American businessperson and entrepreneur

Douglas L. Peterson is the former president and chief executive officer of S&P Global, formerly McGraw Hill Financial. He became president and chief executive officer in November 2013. Peterson has served on S&P Global's Board of Directors since July 2013. In November 2024 Peterson retired from the position of CEO, with S&P Global Ratings President Martina Cheung replacing him. Doug originally joined the company as president of Standard & Poor's Ratings Services in 2011.

==Education==
Peterson was raised in Santa Fe, New Mexico, received his undergraduate degree from Claremont McKenna College and earned his MBA from the Wharton School at the University of Pennsylvania in 1985.

== Career ==

=== Citigroup ===
Peterson worked for Citigroup for 26 years. From 2004 to 2010 Peterson was the CEO of Citigroup Japan. He served as chief auditor of Citigroup from 2001 to 2004. He described the appointment to chief auditor as a pivotal moment in his career. Other positions within Citigroup include serving as country manager for Uruguay from 1995 to 1998 and for Costa Rica from 1991 to 1995. Peterson also served as chief operating officer of Citibank from 2010 to 2011.

=== S&P Global ===
Peterson became president and CEO of S&P Global in November 2013, and has served on its Global Board of Directors since July 2013. Early in his tenure as CEO, Peterson divested non-core businesses such as McGraw Hill Construction and J.D. Power. He stated that the purpose of these divestitures was to focus the company's portfolio on the financial intelligence business. As part of this strategy, Peterson oversaw the acquisition of financial data and analytics businesses, including SNL Financial.

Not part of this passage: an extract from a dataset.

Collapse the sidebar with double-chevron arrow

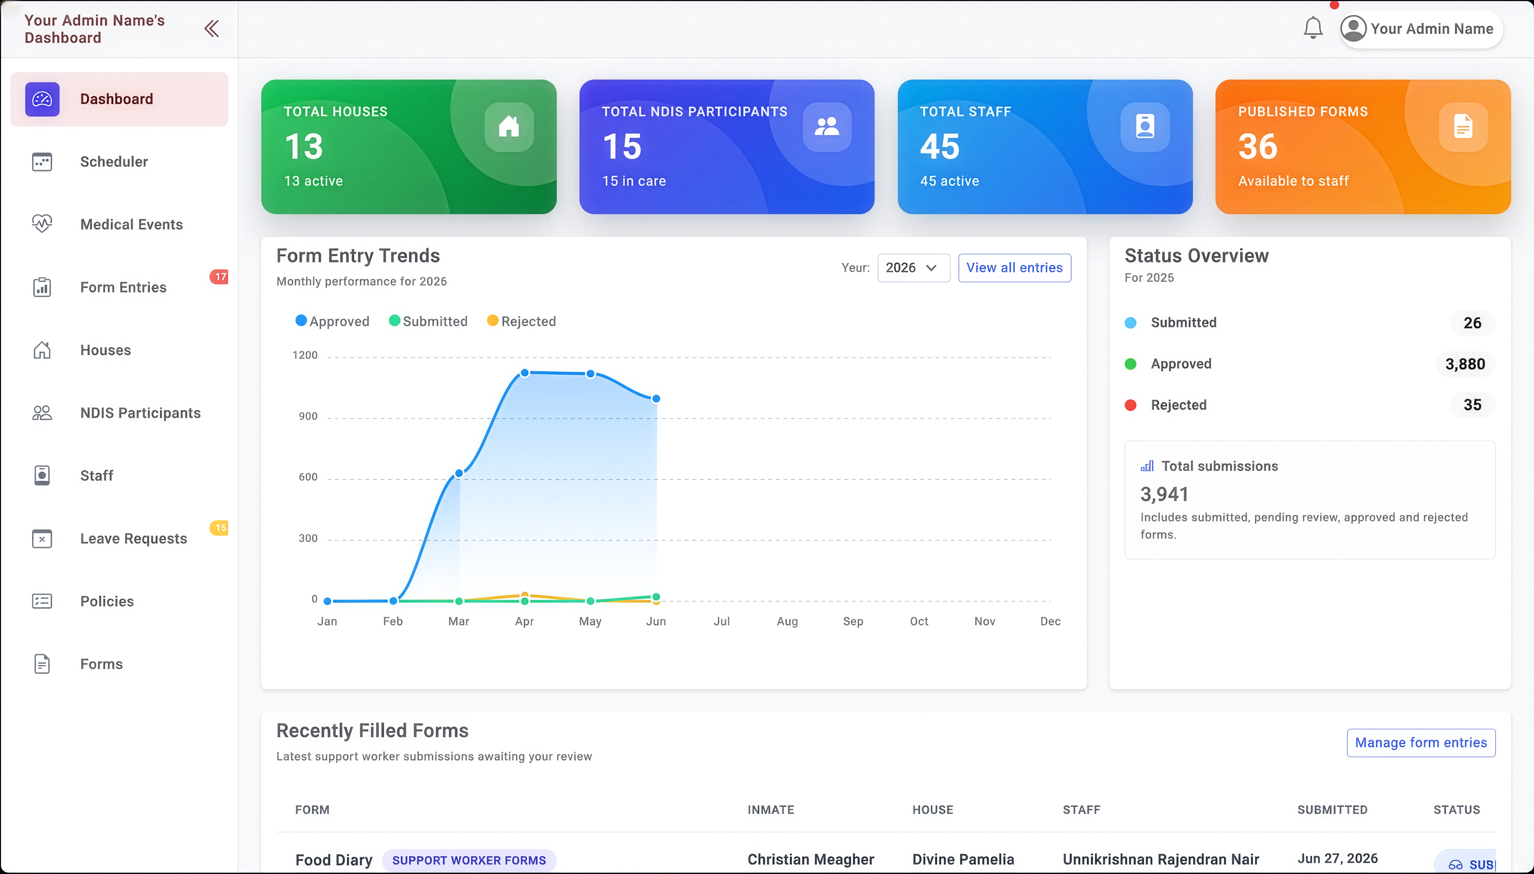click(211, 29)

In 2016, Peterson announced that the company was changing its name from McGraw Hill Financial to S&P Global and spoke about the company's recent attempts to modernize and rebrand itself. During this time, the company expanded its operations in Asia. In 2016, the company acquired a large interest in Thai rating company, TRIS Rating. The company is also the majority owner of India's leading credit rating agency and global analytics company, CRISIL. Later that year, S&P Global acquired Trucost, an environmental data and analytics company.

Peterson has overseen investments in the areas of technological innovation, analytics, and environmental, social and governance (ESG) data. In 2018, he oversaw S&P Global's acquisitions of Kensho, an artificial intelligence firm, and global trade data company Panjiva in 2018. In 2019, the company announced it was acquiring RobecoSAM's ESG tool. S&P Global also announced its intentions to build a domestic credit rating agency in China. In 2019, Chinese regulators gave the company approval to operate in China's domestic bond market.

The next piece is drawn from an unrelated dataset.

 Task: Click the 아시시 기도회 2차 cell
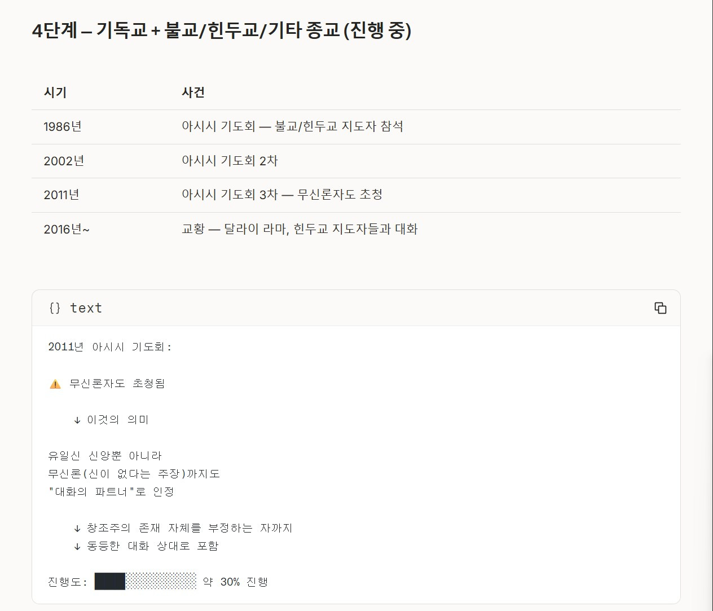click(230, 161)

In 2020, he oversaw S&P Global's largest acquisition, reaching an all-stock $44bn deal to acquire IHS Markit. The deal was completed in February 2022.

In 2023, Peterson's total compensation from S&P Global was $19.5 million, or 445 times the median employee pay at S&P Global for that year.

In June 2024, S&P Global announced that it had appointed Martina Cheung as CEO effective on 1 November. Peterson will remain as a member of the board until May 2025, and as a special advisor to S&P Global until 31 December 2025.

== Other ventures ==
Peterson was named to the Business Roundtable’s board of directors and selected as chairman of the Roundtable's Smart Regulation Committee in 2018. He was succeeded by Lynn Good in 2022.

In 2020, Peterson was elected chair of the U.S.-Japan Council. In 2021, he led a workstream of the G7's Impact Taskforce focused on mobilizing private capital by advocating for globally consistent standards to measure, value, and account for sustainability. In 2023, the UN Secretary-General appointed Peterson to the board of United Nations Global Compact.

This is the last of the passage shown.